Consequently, stakeholders and the public have – often rightly – regarded shipping with suspicion. The traditional (i.e. post 1960s) structures of the sector, flags of convenience, high-profile entrepreneurs and equally high-profile defaults, all reinforce a notion that some parts of the sector still wilfully operate in grey areas, knowing that the arm of the law isn’t long enough to reach them in offshore or legally “challenging” jurisdictions.
The fact that’s still the case should be cause for concern among shipping executives because, simply put, times have changed.
While emerging technologies such as blockchain and smart contracts seek to enforce the transparency and security of transactions, economic uncertainty, depressed earnings, stymied cash flow and tougher regulations have forced business decision makers to move beyond these tools, and consider more seriously the creditworthiness and compliance records of the companies they trade with. Further accelerating the disruption of old practices are growing demands for better corporate governance, fostered largely by exposés of corruption such as those of the Panama and Paradise Papers, and governmental initiatives such as MiFID II.
These changes have raised the expectation that shipping and bunkering companies fall into line with other industries and open up their activities to wider scrutiny. As a means of restoring and maintaining bonds of trust, increased transparency has become not only a competitive advantage, it’s become mission critical.
Indeed, a proactive transformation towards more transparency will be rewarded reputationally, boosting the perception of a company’s professionalism and competence. Even better, change can be made without blunting a company’s competitive edge or compromising the limitations of liability.
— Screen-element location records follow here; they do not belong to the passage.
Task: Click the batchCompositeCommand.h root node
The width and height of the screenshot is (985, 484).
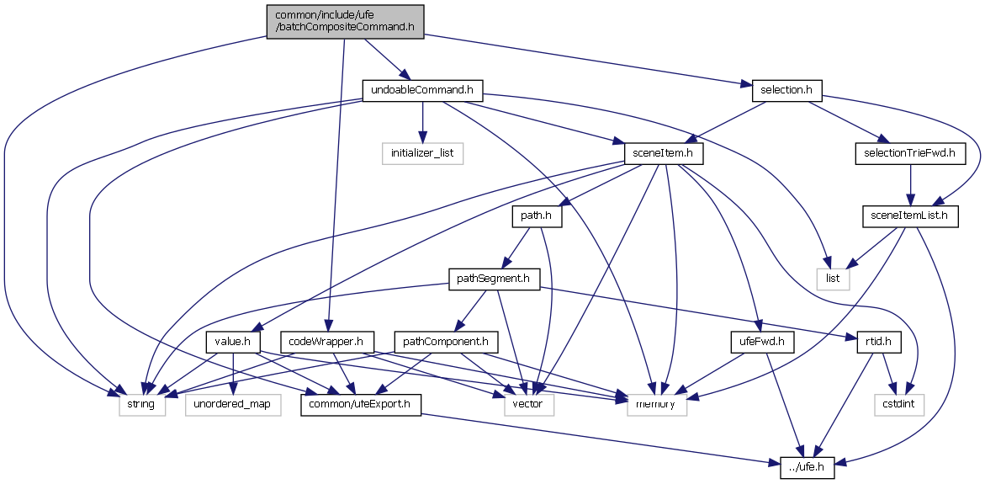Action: pos(344,20)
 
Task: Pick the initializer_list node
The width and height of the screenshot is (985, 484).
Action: pos(422,152)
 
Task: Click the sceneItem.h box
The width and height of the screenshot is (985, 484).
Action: pos(664,152)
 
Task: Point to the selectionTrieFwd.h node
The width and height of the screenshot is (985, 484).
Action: pos(910,152)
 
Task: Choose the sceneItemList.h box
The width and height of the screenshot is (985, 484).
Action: pos(910,215)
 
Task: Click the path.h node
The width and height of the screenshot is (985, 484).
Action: pos(536,215)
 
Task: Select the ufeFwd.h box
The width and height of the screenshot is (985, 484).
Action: pos(757,342)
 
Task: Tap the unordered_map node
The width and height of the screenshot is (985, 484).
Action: pos(232,405)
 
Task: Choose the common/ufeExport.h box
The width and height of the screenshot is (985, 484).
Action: pos(361,405)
Stakeholders would welcome details on complex corporate structures, managerial experience and reliance on key trading partners. Openness on audited financials, available capital and buffers, access to liquidity and credit as well as records on success in meeting obligations would further strengthen a company’s perception of good stewardship.
As the global economy becomes more open, a lack of transparency is increasingly seen as a financial and reputational risk that counterparties are unwilling to take. Large, regulated companies with reputations to protect won’t shy away from using their financial clout to demand greater clarity from their trading partners. If they don’t get what they want, they’ll walk away to a competitor that is more transparent.
From a purely transactional point of view and in the name of an efficient and functioning market, shipping companies cannot afford to be complacent. The industry already has a reputational problem and as the business environment gets tighter, clinging to the old opaque ways of doing things is no longer an option. Transformation isn’t impossible. With authorised and expert analysis, companies can begin making the changes necessary for their survival right now.
It’s not too late for the shipping and commodities industries to satisfy the demands of the reshaped business environment.